# So, Obviously rents have come down ...



## newbiedubai (Apr 28, 2009)

Hi guys (1st post!)

all help is very appreciated

I will be moving to Dubai on Sept 1 and starting work on the 14th, great offer, very happy with it, with a company i have been working with in Canada for 4 years, so not very worried about being made redundant upon arrival


Here is my question, obviously rents are down, 40% apparently (and apparently the population will decrease 17% in 2009), but if I was a landlord I would still post my rents at the what I would like to get for it price, not the what i would be willing to take price,

but in reality, I should be in a great position to bargain no? so, can you bargain rents, can I go view a place lets say listed at 120K per year, and say sorry, would be willing to pay 75K for it and see where it goes?

I also understand that agents are very common even for rentals (where in Canada using an agent for a rental would be the exception not the rule) can i save the 5% agent fee if I deal directly with landlords? or will the landlord just throw it in anyways and keep it? If its the latter you may as well use an agent so they can work for you. 

Finally, will agents be unlikely to promote bargaining as a) it will piss off their clients - i.e. landlords and b) they have no vested interest in you getting a good deal because it brings down their 5% and it makes it harder to put you in a flat whcih makes it harder for them to get 5%?

any help much appreciated, i know the economy has been tough in Dubai, but personally I am excited at the decreases in property values and what it means to my potential increase in accomodation


----------



## SFarrell (Jun 13, 2008)

Guess what its now the time of the tennant!! Greedy Landlord and Useless Agents have had their day in the sun..........and its coming back to bite them in the bum. 

I say take them for all you can, agents and landlords alike are desperate to get properties rented out, theres a glut of properties adevrtised on Dubizzle everyday, add to that: a load of new properties coming on line this year as well, then the poulation drop in the summer most likely. It's a tennants market!!!

Yes you are right to bargain with them, if they are not prepared to play ball then more fool them, their properties will be empty for a long time.

Roll on September when i renew my lease 




newbiedubai said:


> Hi guys (1st post!)
> 
> all help is very appreciated
> 
> ...


----------



## newbiedubai (Apr 28, 2009)

Great, that is what I assumed, so do you know the answer, if you go directly to a landlord will they slap on the 5% agent fee anyways? This is the way it works for buying properties in Canada, if you buy through a private sale it is common for the agents fee to go directly to the seller, but definetly not when renting.


----------



## sgilli3 (Mar 23, 2008)

newbiedubai said:


> Great, that is what I assumed, so do you know the answer, if you go directly to a landlord will they slap on the 5% agent fee anyways? This is the way it works for buying properties in Canada, if you buy through a private sale it is common for the agents fee to go directly to the seller, but definetly not when renting.

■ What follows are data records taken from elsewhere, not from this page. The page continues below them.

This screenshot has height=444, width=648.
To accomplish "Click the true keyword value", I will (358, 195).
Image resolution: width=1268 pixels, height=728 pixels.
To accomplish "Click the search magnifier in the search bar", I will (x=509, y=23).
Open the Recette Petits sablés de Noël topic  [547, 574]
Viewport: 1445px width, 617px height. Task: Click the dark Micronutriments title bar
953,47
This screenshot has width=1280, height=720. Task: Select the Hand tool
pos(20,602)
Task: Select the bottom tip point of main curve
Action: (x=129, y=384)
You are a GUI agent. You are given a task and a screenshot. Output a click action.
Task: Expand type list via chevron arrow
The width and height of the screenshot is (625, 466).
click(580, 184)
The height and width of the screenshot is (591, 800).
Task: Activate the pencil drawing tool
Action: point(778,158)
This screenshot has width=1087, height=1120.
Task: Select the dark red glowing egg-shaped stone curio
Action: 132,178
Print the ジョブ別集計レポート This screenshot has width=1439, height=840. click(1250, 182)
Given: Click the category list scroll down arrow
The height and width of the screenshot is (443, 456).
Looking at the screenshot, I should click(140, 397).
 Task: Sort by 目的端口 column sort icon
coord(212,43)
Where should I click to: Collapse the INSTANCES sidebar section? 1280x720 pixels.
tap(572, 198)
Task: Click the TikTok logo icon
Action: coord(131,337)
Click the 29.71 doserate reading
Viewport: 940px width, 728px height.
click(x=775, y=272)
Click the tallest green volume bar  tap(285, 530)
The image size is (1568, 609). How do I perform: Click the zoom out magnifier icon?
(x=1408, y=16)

We rented directly through the LL.
He didnt add 5% on, in fact, as we were paying with 1 cheque, we were able to negotiate a little more on the price.( and we will do again, when lease is up for renewal in August)


----------



## newbiedubai (Apr 28, 2009)

^^ awesome thanks, directly with landlords it is! i mean i may use an agent to show me places the first couple of days on the ground and then just go directly to landlords


----------



## scp (Apr 27, 2009)

*is there a strategy to do this efficiently?*



newbiedubai said:


> ^^ awesome thanks, directly with landlords it is! i mean i may use an agent to show me places the first couple of days on the ground and then just go directly to landlords


On dubizzle, it doesn't list the agent, so I was wondering if there's anyway to find out if there's an agent that lists several of the properties. Also, aside from Dubizzle, are there any other websites for rental properties? 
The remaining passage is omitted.